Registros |

************

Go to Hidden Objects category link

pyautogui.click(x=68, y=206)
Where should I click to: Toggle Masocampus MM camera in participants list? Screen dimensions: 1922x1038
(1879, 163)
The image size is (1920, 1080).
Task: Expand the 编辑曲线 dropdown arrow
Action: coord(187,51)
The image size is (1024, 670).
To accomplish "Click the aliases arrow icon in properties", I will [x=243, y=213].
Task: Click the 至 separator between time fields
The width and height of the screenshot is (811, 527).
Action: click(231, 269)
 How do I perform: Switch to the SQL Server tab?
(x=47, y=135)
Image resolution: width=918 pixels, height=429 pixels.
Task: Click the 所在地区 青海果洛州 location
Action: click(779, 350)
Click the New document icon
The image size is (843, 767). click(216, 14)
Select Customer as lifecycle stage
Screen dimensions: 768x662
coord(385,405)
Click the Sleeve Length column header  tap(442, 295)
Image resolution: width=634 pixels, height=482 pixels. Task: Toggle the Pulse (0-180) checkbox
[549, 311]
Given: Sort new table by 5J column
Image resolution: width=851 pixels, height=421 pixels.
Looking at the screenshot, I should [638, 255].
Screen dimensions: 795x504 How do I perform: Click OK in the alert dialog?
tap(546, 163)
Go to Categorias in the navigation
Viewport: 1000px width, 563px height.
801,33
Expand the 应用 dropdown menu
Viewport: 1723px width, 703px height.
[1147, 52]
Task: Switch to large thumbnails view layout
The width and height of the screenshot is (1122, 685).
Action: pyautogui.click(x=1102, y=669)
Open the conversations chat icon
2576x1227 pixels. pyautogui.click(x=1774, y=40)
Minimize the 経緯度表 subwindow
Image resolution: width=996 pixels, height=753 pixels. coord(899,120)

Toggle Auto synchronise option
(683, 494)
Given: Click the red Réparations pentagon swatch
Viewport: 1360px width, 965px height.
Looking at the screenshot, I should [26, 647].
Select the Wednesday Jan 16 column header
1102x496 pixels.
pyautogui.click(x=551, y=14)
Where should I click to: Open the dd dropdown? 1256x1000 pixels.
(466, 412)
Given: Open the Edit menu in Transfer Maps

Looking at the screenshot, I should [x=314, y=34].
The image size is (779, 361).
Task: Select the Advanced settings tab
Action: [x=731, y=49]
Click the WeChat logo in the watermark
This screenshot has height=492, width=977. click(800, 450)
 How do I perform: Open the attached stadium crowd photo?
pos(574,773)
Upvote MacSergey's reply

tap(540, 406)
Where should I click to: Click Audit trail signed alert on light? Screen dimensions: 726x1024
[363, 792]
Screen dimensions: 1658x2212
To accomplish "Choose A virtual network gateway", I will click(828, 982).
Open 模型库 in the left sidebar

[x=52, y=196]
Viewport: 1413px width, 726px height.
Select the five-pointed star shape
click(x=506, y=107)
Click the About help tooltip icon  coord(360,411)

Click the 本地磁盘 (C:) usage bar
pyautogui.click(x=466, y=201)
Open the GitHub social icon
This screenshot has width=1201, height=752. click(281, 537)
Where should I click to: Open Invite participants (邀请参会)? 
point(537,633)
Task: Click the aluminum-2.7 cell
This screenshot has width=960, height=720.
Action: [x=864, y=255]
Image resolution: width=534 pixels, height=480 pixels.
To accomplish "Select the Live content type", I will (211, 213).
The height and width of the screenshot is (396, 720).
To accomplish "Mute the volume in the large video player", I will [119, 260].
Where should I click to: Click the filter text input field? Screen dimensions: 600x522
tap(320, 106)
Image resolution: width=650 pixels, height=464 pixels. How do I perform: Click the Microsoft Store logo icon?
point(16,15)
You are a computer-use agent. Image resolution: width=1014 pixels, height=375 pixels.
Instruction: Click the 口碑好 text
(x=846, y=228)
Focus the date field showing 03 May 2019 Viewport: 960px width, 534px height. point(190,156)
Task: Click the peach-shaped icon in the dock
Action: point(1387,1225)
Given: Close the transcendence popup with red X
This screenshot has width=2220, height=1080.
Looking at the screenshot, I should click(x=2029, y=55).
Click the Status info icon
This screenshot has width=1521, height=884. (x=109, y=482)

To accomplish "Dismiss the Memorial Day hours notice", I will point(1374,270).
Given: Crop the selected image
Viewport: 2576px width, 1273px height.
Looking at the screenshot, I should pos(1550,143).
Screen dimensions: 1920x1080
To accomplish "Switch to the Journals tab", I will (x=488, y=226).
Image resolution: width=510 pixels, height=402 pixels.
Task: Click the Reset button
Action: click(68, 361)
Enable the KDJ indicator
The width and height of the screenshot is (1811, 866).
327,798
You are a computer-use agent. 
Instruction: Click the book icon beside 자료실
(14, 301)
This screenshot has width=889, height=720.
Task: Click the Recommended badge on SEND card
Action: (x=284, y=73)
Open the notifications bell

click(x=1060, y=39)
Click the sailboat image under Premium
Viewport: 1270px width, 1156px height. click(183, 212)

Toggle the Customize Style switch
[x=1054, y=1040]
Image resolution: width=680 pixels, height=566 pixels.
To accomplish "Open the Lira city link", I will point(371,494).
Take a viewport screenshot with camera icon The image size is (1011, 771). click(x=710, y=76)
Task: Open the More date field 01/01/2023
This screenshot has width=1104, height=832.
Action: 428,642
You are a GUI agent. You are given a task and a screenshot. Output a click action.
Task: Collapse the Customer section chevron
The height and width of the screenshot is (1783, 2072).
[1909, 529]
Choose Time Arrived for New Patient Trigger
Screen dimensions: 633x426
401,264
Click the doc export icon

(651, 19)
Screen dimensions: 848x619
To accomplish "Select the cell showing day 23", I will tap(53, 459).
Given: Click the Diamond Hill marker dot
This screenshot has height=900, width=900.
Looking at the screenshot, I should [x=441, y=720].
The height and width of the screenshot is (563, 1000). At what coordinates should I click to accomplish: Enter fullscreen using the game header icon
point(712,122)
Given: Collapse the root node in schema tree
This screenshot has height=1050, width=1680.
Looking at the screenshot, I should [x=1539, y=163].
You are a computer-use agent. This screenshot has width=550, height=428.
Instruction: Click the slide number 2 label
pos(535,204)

************

Objetivo |
Reescribe el listado completo y pon "Sleeve Width" en lugar de "Sleeve Length". Todo lo demás debe quedar igual.

Respuesta escrita |
Go to Hidden Objects category link

pyautogui.click(x=68, y=206)
Where should I click to: Toggle Masocampus MM camera in participants list? Screen dimensions: 1922x1038
(1879, 163)
The image size is (1920, 1080).
Task: Expand the 编辑曲线 dropdown arrow
Action: coord(187,51)
The image size is (1024, 670).
To accomplish "Click the aliases arrow icon in properties", I will [x=243, y=213].
Task: Click the 至 separator between time fields
The width and height of the screenshot is (811, 527).
Action: click(231, 269)
 How do I perform: Switch to the SQL Server tab?
(x=47, y=135)
Image resolution: width=918 pixels, height=429 pixels.
Task: Click the 所在地区 青海果洛州 location
Action: click(779, 350)
Click the New document icon
The image size is (843, 767). click(216, 14)
Select Customer as lifecycle stage
Screen dimensions: 768x662
coord(385,405)
Click the Sleeve Width column header  tap(442, 295)
Image resolution: width=634 pixels, height=482 pixels. Task: Toggle the Pulse (0-180) checkbox
[549, 311]
Given: Sort new table by 5J column
Image resolution: width=851 pixels, height=421 pixels.
Looking at the screenshot, I should [638, 255].
Screen dimensions: 795x504 How do I perform: Click OK in the alert dialog?
tap(546, 163)
Go to Categorias in the navigation
Viewport: 1000px width, 563px height.
801,33
Expand the 应用 dropdown menu
Viewport: 1723px width, 703px height.
[1147, 52]
Task: Switch to large thumbnails view layout
The width and height of the screenshot is (1122, 685).
Action: pyautogui.click(x=1102, y=669)
Open the conversations chat icon
2576x1227 pixels. pyautogui.click(x=1774, y=40)
Minimize the 経緯度表 subwindow
Image resolution: width=996 pixels, height=753 pixels. coord(899,120)

Toggle Auto synchronise option
(683, 494)
Given: Click the red Réparations pentagon swatch
Viewport: 1360px width, 965px height.
Looking at the screenshot, I should [26, 647].
Select the Wednesday Jan 16 column header
1102x496 pixels.
pyautogui.click(x=551, y=14)
Where should I click to: Open the dd dropdown? 1256x1000 pixels.
(466, 412)
Given: Open the Edit menu in Transfer Maps

Looking at the screenshot, I should [x=314, y=34].
The image size is (779, 361).
Task: Select the Advanced settings tab
Action: [x=731, y=49]
Click the WeChat logo in the watermark
This screenshot has height=492, width=977. click(800, 450)
 How do I perform: Open the attached stadium crowd photo?
pos(574,773)
Upvote MacSergey's reply

tap(540, 406)
Where should I click to: Click Audit trail signed alert on light? Screen dimensions: 726x1024
[363, 792]
Screen dimensions: 1658x2212
To accomplish "Choose A virtual network gateway", I will click(828, 982).
Open 模型库 in the left sidebar

[x=52, y=196]
Viewport: 1413px width, 726px height.
Select the five-pointed star shape
click(x=506, y=107)
Click the About help tooltip icon  coord(360,411)

Click the 本地磁盘 (C:) usage bar
pyautogui.click(x=466, y=201)
Open the GitHub social icon
This screenshot has width=1201, height=752. click(281, 537)
Where should I click to: Open Invite participants (邀请参会)? 
point(537,633)
Task: Click the aluminum-2.7 cell
This screenshot has width=960, height=720.
Action: [x=864, y=255]
Image resolution: width=534 pixels, height=480 pixels.
To accomplish "Select the Live content type", I will (211, 213).
The height and width of the screenshot is (396, 720).
To accomplish "Mute the volume in the large video player", I will [119, 260].
Where should I click to: Click the filter text input field? Screen dimensions: 600x522
tap(320, 106)
Image resolution: width=650 pixels, height=464 pixels. How do I perform: Click the Microsoft Store logo icon?
point(16,15)
You are a computer-use agent. Image resolution: width=1014 pixels, height=375 pixels.
Instruction: Click the 口碑好 text
(x=846, y=228)
Focus the date field showing 03 May 2019 Viewport: 960px width, 534px height. point(190,156)
Task: Click the peach-shaped icon in the dock
Action: point(1387,1225)
Given: Close the transcendence popup with red X
This screenshot has width=2220, height=1080.
Looking at the screenshot, I should click(x=2029, y=55).
Click the Status info icon
This screenshot has width=1521, height=884. (x=109, y=482)

To accomplish "Dismiss the Memorial Day hours notice", I will point(1374,270).
Given: Crop the selected image
Viewport: 2576px width, 1273px height.
Looking at the screenshot, I should pos(1550,143).
Screen dimensions: 1920x1080
To accomplish "Switch to the Journals tab", I will (x=488, y=226).
Image resolution: width=510 pixels, height=402 pixels.
Task: Click the Reset button
Action: click(68, 361)
Enable the KDJ indicator
The width and height of the screenshot is (1811, 866).
327,798
You are a computer-use agent. 
Instruction: Click the book icon beside 자료실
(14, 301)
This screenshot has width=889, height=720.
Task: Click the Recommended badge on SEND card
Action: (x=284, y=73)
Open the notifications bell

click(x=1060, y=39)
Click the sailboat image under Premium
Viewport: 1270px width, 1156px height. click(183, 212)

Toggle the Customize Style switch
[x=1054, y=1040]
Image resolution: width=680 pixels, height=566 pixels.
To accomplish "Open the Lira city link", I will point(371,494).
Take a viewport screenshot with camera icon The image size is (1011, 771). click(x=710, y=76)
Task: Open the More date field 01/01/2023
This screenshot has width=1104, height=832.
Action: 428,642
You are a GUI agent. You are given a task and a screenshot. Output a click action.
Task: Collapse the Customer section chevron
The height and width of the screenshot is (1783, 2072).
[1909, 529]
Choose Time Arrived for New Patient Trigger
Screen dimensions: 633x426
401,264
Click the doc export icon

(651, 19)
Screen dimensions: 848x619
To accomplish "Select the cell showing day 23", I will tap(53, 459).
Given: Click the Diamond Hill marker dot
This screenshot has height=900, width=900.
Looking at the screenshot, I should [x=441, y=720].
The height and width of the screenshot is (563, 1000). At what coordinates should I click to accomplish: Enter fullscreen using the game header icon
point(712,122)
Given: Collapse the root node in schema tree
This screenshot has height=1050, width=1680.
Looking at the screenshot, I should [x=1539, y=163].
You are a computer-use agent. This screenshot has width=550, height=428.
Instruction: Click the slide number 2 label
pos(535,204)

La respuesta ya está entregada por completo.